┌──
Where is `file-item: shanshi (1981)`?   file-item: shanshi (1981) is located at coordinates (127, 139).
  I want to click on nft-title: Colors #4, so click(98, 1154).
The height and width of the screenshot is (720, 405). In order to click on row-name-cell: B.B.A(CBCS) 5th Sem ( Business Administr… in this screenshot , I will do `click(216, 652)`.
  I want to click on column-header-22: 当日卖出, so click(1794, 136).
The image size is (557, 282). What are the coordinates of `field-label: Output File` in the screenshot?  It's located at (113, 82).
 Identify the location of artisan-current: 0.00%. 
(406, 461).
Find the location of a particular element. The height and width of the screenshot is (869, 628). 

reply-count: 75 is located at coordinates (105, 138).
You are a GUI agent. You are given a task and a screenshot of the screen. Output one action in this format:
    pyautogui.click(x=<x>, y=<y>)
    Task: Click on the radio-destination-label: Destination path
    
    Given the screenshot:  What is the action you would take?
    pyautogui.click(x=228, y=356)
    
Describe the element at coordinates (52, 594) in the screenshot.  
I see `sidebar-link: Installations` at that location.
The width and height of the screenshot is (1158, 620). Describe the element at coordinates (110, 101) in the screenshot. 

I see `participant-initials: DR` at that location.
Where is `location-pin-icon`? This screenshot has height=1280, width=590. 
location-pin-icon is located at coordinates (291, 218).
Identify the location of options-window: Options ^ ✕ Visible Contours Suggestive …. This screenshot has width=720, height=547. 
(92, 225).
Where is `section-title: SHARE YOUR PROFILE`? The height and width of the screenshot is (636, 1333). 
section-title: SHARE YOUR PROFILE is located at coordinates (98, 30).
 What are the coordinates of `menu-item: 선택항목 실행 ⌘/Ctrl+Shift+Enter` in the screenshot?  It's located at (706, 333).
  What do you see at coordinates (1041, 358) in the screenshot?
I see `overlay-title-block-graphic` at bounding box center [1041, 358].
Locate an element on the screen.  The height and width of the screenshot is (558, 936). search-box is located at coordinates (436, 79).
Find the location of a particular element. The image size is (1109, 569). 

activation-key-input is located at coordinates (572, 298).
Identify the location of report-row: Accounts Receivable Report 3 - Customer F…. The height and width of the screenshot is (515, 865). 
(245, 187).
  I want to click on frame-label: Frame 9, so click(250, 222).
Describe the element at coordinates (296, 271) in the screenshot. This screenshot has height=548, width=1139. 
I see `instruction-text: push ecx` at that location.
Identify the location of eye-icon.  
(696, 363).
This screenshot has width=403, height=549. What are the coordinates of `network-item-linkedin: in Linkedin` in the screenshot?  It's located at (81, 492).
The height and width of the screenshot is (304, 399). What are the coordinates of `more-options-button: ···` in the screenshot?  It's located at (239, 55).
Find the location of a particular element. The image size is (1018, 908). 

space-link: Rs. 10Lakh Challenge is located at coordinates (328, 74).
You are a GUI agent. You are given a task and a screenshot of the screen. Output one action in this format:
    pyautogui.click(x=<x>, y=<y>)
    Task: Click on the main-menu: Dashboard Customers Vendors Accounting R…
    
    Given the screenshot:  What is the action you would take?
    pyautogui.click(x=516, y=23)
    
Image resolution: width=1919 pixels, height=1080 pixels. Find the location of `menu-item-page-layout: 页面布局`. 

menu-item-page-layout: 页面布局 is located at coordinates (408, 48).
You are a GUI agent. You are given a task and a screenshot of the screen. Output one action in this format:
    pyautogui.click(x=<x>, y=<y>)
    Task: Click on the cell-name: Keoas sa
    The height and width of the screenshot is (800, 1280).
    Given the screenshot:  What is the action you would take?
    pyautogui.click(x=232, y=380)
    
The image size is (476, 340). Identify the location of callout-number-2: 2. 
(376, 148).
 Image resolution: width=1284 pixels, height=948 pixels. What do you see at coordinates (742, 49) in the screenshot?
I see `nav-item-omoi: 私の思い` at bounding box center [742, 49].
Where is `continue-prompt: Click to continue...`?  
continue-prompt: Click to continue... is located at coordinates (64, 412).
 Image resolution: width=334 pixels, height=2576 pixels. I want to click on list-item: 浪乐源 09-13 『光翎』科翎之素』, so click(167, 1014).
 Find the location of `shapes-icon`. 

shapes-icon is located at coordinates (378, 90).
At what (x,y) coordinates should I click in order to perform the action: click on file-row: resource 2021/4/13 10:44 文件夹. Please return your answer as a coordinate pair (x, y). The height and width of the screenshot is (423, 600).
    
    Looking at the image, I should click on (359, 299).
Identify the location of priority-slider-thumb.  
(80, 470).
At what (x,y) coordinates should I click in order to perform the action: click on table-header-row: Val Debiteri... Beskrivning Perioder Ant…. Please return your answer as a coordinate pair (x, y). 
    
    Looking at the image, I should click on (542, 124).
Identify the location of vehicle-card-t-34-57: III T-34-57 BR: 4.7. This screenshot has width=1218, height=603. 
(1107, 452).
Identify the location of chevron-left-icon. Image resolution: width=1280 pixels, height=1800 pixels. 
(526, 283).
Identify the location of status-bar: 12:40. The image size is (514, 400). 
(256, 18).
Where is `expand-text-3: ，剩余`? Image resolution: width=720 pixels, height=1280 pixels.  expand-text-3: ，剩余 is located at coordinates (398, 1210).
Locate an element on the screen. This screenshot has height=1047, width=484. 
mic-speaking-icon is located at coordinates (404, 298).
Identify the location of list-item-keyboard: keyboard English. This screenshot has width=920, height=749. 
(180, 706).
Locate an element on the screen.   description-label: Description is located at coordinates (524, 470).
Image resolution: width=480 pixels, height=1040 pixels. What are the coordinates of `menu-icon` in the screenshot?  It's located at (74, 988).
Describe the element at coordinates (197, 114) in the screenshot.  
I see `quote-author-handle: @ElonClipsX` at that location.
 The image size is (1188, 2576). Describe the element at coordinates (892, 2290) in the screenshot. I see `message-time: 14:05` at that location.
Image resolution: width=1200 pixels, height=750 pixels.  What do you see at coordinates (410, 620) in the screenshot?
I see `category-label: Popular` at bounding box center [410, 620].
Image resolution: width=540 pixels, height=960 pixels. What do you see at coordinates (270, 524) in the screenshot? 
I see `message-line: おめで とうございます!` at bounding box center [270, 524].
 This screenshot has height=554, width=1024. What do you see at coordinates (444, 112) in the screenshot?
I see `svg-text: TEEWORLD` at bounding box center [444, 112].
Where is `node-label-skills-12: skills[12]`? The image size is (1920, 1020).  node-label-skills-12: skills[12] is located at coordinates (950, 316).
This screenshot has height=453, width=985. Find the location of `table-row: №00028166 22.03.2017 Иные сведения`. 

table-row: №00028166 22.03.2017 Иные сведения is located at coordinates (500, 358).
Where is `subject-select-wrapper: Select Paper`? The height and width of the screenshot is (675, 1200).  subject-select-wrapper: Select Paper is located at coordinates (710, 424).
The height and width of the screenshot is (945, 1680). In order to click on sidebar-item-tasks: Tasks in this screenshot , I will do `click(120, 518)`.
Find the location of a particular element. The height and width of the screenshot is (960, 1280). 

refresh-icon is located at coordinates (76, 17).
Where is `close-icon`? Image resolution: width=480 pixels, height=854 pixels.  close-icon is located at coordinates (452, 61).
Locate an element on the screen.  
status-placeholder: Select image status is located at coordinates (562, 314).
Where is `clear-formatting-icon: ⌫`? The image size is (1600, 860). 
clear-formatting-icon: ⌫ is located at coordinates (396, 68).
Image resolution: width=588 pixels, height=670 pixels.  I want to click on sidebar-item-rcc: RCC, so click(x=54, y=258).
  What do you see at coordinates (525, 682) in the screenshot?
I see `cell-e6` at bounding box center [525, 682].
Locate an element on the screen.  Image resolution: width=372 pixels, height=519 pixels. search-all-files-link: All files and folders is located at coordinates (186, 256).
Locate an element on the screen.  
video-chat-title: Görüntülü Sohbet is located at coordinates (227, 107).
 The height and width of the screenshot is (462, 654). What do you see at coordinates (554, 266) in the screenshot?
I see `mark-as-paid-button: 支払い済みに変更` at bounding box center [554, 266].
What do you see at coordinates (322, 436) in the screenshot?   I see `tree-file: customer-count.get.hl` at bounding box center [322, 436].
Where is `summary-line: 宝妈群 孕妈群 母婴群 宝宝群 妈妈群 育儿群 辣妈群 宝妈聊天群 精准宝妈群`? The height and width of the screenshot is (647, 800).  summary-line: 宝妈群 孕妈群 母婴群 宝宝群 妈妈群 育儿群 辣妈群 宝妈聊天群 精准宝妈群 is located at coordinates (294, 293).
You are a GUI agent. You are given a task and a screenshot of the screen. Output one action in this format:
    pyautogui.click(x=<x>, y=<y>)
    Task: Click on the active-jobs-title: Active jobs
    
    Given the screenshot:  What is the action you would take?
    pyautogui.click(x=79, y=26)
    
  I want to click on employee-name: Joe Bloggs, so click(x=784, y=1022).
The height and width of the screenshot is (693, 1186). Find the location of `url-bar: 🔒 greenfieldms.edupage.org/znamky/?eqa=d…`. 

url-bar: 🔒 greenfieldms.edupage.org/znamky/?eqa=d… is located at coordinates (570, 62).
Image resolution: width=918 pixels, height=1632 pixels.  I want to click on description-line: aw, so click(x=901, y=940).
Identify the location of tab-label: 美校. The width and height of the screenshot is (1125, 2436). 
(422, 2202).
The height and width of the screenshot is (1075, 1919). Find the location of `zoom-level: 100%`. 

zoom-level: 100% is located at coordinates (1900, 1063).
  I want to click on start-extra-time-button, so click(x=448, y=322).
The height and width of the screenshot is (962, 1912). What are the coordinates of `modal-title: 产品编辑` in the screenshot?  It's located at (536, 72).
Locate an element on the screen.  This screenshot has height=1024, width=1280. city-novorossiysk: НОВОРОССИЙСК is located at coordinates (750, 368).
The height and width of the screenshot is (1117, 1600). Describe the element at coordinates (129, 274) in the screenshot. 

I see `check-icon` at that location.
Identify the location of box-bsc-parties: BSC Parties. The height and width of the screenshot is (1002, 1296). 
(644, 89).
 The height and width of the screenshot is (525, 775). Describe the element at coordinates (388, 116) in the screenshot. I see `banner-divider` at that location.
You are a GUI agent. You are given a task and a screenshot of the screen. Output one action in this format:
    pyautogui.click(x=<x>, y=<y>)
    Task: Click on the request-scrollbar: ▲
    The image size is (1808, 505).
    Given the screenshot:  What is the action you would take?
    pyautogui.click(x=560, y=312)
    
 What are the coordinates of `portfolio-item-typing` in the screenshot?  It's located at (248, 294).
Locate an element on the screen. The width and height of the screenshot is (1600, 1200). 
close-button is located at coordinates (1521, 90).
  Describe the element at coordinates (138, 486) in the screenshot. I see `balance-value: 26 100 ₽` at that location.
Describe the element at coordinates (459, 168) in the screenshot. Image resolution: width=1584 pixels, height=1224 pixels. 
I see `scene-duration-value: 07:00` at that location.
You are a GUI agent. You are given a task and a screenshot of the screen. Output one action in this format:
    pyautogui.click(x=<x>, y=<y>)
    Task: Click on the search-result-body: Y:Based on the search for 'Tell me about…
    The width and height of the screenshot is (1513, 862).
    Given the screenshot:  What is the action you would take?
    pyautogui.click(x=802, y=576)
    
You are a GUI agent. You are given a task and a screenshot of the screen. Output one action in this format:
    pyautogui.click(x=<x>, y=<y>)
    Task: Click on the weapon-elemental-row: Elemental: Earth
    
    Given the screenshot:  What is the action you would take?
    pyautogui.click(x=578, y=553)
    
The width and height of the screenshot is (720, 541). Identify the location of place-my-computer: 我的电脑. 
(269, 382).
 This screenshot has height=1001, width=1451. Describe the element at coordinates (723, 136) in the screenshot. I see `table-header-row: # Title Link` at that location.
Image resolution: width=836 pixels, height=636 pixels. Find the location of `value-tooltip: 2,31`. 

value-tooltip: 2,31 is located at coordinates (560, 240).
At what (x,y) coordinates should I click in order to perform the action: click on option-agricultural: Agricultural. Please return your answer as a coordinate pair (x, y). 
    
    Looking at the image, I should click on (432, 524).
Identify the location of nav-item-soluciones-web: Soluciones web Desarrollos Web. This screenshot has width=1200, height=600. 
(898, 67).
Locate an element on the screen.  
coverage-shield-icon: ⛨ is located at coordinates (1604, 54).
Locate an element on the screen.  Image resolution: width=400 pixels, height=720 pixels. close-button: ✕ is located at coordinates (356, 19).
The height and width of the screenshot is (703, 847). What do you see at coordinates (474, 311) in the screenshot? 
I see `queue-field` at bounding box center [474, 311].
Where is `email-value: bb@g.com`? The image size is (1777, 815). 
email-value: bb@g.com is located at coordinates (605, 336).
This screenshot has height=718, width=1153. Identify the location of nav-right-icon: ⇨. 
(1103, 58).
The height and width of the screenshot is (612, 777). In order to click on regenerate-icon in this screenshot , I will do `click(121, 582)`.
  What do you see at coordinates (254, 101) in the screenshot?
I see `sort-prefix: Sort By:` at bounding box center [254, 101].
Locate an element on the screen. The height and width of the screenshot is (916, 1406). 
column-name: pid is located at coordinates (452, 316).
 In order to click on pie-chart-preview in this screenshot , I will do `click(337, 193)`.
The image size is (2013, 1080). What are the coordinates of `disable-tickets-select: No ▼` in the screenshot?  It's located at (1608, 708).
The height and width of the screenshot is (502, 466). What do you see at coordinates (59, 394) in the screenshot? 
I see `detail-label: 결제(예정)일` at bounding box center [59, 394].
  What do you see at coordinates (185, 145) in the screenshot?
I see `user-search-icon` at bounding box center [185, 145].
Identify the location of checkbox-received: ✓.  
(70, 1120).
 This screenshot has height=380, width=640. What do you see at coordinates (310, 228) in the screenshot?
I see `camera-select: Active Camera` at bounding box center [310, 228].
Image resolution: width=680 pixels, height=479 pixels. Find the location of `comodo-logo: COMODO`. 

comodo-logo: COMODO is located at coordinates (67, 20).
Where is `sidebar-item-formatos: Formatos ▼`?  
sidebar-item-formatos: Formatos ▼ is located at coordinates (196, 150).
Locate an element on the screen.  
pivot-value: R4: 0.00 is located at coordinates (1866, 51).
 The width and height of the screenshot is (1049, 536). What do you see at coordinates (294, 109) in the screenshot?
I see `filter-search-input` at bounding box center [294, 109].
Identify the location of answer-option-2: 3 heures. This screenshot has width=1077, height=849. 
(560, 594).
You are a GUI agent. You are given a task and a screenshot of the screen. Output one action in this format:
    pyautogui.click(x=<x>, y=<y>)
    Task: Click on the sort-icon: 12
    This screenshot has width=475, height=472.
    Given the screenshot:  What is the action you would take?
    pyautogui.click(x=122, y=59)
└──
Repeat the entries from the line containing "The height and width of the screenshot is (693, 1186)." through the line containing "url-bar: 🔒 greenfieldms.edupage.org/znamky/?eqa=d… is", unchanged.

The height and width of the screenshot is (693, 1186). Find the location of `url-bar: 🔒 greenfieldms.edupage.org/znamky/?eqa=d…`. 

url-bar: 🔒 greenfieldms.edupage.org/znamky/?eqa=d… is located at coordinates (570, 62).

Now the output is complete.